# New Foster dog at my house



## Moe's Gram (Oct 9, 2009)

Hi Everyone! Just wanted to introduce you to a new foster at our house.

His name is Cadbury. He is a 5 y/o chocolate hav. Such pretty coloring. He is just a sweetheart and ready for a new "forever" family.


----------



## Pipersmom (Jul 27, 2009)

Wow, what a cutie! I'm sure he'll get a special family-how could you resist that sweet face?


----------



## whimsy (Apr 3, 2010)

he is a cutie!!...someone will take him quickly I'm sure!

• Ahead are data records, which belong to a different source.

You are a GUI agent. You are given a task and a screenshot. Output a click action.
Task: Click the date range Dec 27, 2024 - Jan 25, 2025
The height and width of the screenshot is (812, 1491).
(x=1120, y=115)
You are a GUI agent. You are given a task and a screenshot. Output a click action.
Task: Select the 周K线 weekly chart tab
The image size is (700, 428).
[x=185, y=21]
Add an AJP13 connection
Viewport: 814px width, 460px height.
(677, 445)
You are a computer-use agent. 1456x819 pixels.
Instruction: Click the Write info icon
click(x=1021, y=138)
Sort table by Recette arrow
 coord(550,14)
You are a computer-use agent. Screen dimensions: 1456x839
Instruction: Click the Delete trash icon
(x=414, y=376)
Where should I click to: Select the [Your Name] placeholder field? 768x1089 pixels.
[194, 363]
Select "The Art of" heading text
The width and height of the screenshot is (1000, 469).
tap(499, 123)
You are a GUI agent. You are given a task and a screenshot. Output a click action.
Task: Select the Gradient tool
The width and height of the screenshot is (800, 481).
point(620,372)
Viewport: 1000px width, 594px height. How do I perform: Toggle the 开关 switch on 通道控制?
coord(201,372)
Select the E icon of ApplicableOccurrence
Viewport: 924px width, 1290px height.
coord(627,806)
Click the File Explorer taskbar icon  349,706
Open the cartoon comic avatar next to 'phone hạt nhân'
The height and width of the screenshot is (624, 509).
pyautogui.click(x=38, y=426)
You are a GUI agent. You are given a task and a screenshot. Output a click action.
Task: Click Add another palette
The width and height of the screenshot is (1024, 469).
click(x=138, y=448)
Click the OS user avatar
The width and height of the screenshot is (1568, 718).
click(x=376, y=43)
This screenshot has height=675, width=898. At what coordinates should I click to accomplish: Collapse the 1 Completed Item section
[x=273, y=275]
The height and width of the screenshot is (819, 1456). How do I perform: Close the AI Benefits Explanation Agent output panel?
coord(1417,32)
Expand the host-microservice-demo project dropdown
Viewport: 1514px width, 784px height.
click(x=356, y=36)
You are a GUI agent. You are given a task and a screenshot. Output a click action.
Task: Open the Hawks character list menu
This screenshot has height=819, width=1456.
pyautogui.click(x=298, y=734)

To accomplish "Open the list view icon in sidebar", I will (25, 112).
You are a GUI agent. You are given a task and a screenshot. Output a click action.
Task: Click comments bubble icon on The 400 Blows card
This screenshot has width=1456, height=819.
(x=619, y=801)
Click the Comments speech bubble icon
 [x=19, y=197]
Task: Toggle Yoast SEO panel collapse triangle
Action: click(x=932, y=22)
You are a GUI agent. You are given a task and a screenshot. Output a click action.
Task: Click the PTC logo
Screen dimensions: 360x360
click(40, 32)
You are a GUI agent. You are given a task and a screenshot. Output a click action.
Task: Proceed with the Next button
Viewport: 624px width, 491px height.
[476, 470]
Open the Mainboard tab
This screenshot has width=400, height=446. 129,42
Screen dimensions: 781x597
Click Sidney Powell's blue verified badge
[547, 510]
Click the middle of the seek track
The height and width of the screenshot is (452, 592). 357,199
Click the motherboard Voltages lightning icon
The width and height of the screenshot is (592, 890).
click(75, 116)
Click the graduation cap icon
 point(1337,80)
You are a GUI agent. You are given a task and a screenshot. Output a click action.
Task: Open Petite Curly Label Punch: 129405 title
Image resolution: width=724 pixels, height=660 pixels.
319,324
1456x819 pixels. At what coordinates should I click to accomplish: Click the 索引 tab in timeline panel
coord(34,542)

Looks like he made a friend in that first picture!


----------



## morriscsps (Aug 17, 2010)

I guess that pic answers the "is he good with kids" question. ound: what a couple of cuties!


----------



## Pixiesmom (Jul 31, 2008)

Adorable and love his name!


----------



## misstray (Feb 6, 2011)

He looks like a happy boy!


----------



## Lola :) (Nov 20, 2012)

super cute!!


----------



## andra (Aug 23, 2010)

What a cutie pie!


----------



## Ewokpup (Nov 3, 2012)

what an adorable pup! and thank you for being a foster pup-parent! as a recent adopter of an HRI pup, I know what an amazing job the foster families do when it comes to getting these pups ready for their fur-ever homes, and picking the right family!


----------



## davetgabby (Dec 29, 2007)

good for you Kim, keep up the great work, keep us posted.


----------



## Anna6 (Oct 21, 2012)

What a cutie! One dog is enough for me else I would be tempted to sign up to adopt him.


----------



## StarrLhasa (Jun 6, 2010)

Moe's Gram said:


> Hi Everyone! Just wanted to introduce you to a new foster at our house.
> 
> His name is Cadbury. He is a 5 y/o chocolate hav. Such pretty coloring. He is just a sweetheart and ready for a new "forever" family.


Cadbury is too adorable. Are you fostering him for HALO or another rescue organization? Have you fostered other dogs in the past?

Thank you for taking such good care of this puppy. It would be hard for me to let him go to his forever family. You must be very strong. :thumb:


----------